Os dentes "são a primeira evidência de um macaco na parte continental da América do Norte antes de o Istmo do Panamá se unir à América do Sul há 3,5 milhões de anos", afirma o STRI. "Acreditava-se que os macacos estavam restritos à América do Sul", porque antes do aparecimento do Istmo, a América do Sul "era uma ilha continente sem conexão aparente com a América do Norte", disse à AFP o cientista Aldo Rincón, do STRI.

De acordo com este Instituto, com sede no Panamá, os fósseis foram encontrados durante os trabalhos de escavação das obras de ampliação do Canal do Panamá. A nova espécie de macaco foi batizada como "Panamacebus transitus", em homenagem ao Panamá.

Segundo o principal autor do estudo, Jonathan Bloch, antes da descoberta dos dentes do animal, a evidência mais antiga da circulação de um mamífero do sul para o norte da América era de 8,5 a 9 milhões de anos, com os restos fósseis de preguiças gigantes.

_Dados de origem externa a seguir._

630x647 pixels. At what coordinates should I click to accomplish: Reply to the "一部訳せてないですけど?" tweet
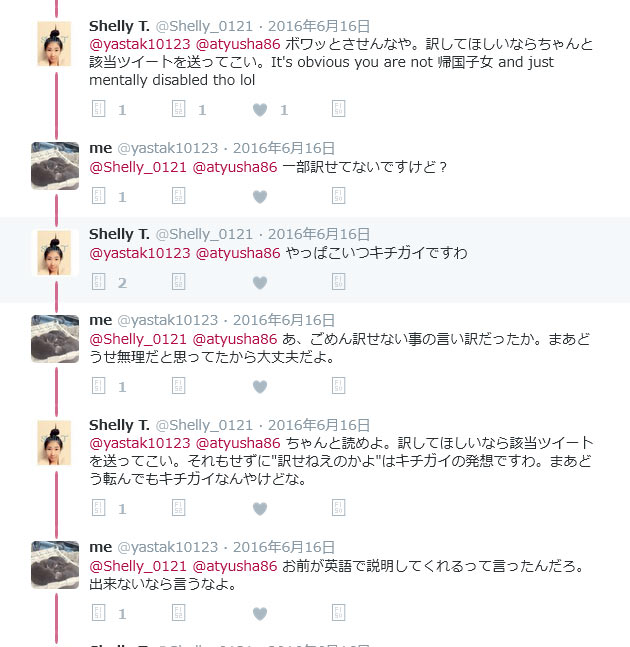98,196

Rincón informou que os primeiros animais chegaram ao Panamá há 21 milhões de anos, dos quais 99% são de origem norte-americana. Segundo este cientista, os macacos podem ter chegado ao Panamá, partindo da América do Sul, numa balsa de material vegetal, saltando de ilha em ilha, ou sendo arrastados por uma tempestade. "A única forma de chegada que se pode rejeitar, sem dúvida, é a caminhada", acrescentou Rincón.